When the sun rises over Mumbai, a new wave of investors is looking beyond the familiar shores of the Indian stock market, chasing the glow of global opportunities.

Niteen Dongare, Director and CEO of Anand Rathi International Ventures IFSC Pvt Ltd, told ETMarkets that the Liberalised Remittance Scheme (LRS) has made it easier for Indian residents to invest abroad. With a limit of US$250,000 per financial year, the scheme, coupled with digital platforms and the regulatory framework of the Foreign Exchange Management Act, offers three clear benefits: diversification across countries and currencies, the creation of a USD‑denominated asset base, and exposure to dollar appreciation.

India’s domestic equity market has lagged behind its global peers in recent months. Dongare pointed to tariff pressures, geopolitical tensions in the Middle East, and the Hormuz crisis as factors that have capped domestic returns. He argues that allocating 20‑30 % of a portfolio to global equities can serve as both a risk diversifier and a return enhancer, with the United States standing out as the most attractive destination because of its sheer size and the concentration of AI and semiconductor leaders.

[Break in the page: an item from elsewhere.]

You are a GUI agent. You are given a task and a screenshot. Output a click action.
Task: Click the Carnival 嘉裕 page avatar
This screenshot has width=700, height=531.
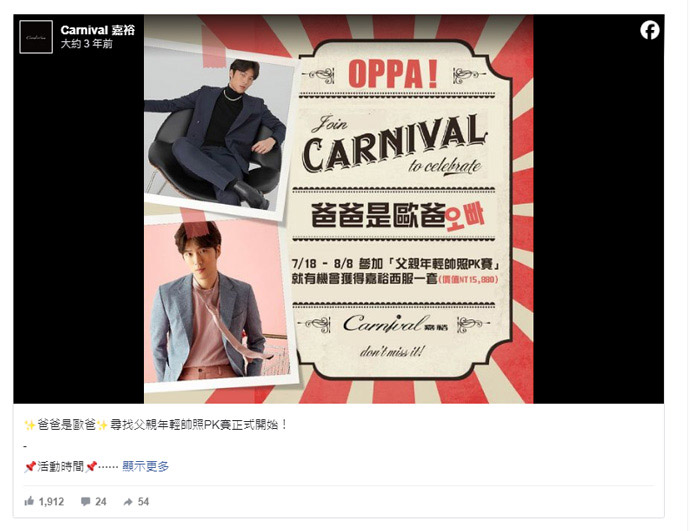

AI and semiconductors emerged as the dominant themes in the interview. Dongare highlighted the meteoric rise of companies such as Nvidia, Micron Technology, TSMC, and Hynix, all of which have crossed the trillion‑dollar mark in market capitalisation. He stressed that AI has already proven its value across multiple sectors, while the semiconductor supply chain remains a critical backbone of global technology infrastructure.

When it comes to accessing these themes, Dongare outlined three primary vehicles. First, global exchange‑traded funds (ETFs) provide diversified exposure to broad indexes such as the S&P 500 or technology‑focused ETFs. Second, direct stock purchases allow investors to target specific AI or semiconductor names, but require more research and carry higher concentration risk. Third, GIFT City funds—fund‑of‑funds that invest in global ETFs and international markets—offer a regulated, digital route for Indian residents and can be accessed without a PAN for certain categories.

Beyond the United States, Dongare pointed to Taiwan and South Korea as key markets for semiconductor manufacturing. TSMC, headquartered in Taiwan, and SK Hynix, based in South Korea, lead the way in advanced chip production. He noted that investors seeking exposure outside the U.S. should monitor these markets, especially as they benefit from lower production costs and strong government support.

The interview also touched on emerging themes such as space technology and defence. Dongare acknowledged that the recent SpaceX IPO has sparked interest among Indian investors, but cautioned that the space sector remains capital‑intensive and less mature than AI or semiconductors. He concluded that, for the next three to four years, AI and semiconductors will likely dominate investment flows.

In short, Indian investors are reallocating a significant portion of their portfolios to global markets, driven by the LRS, digital platforms, and the appeal of AI and semiconductor growth. Global ETFs, direct stocks, and GIFT City funds provide multiple avenues for exposure, while Taiwan and South Korea offer alternative semiconductor opportunities. The interview underscores the importance of diversification, dollar appreciation, and careful selection of high‑growth themes in building a resilient investment strategy.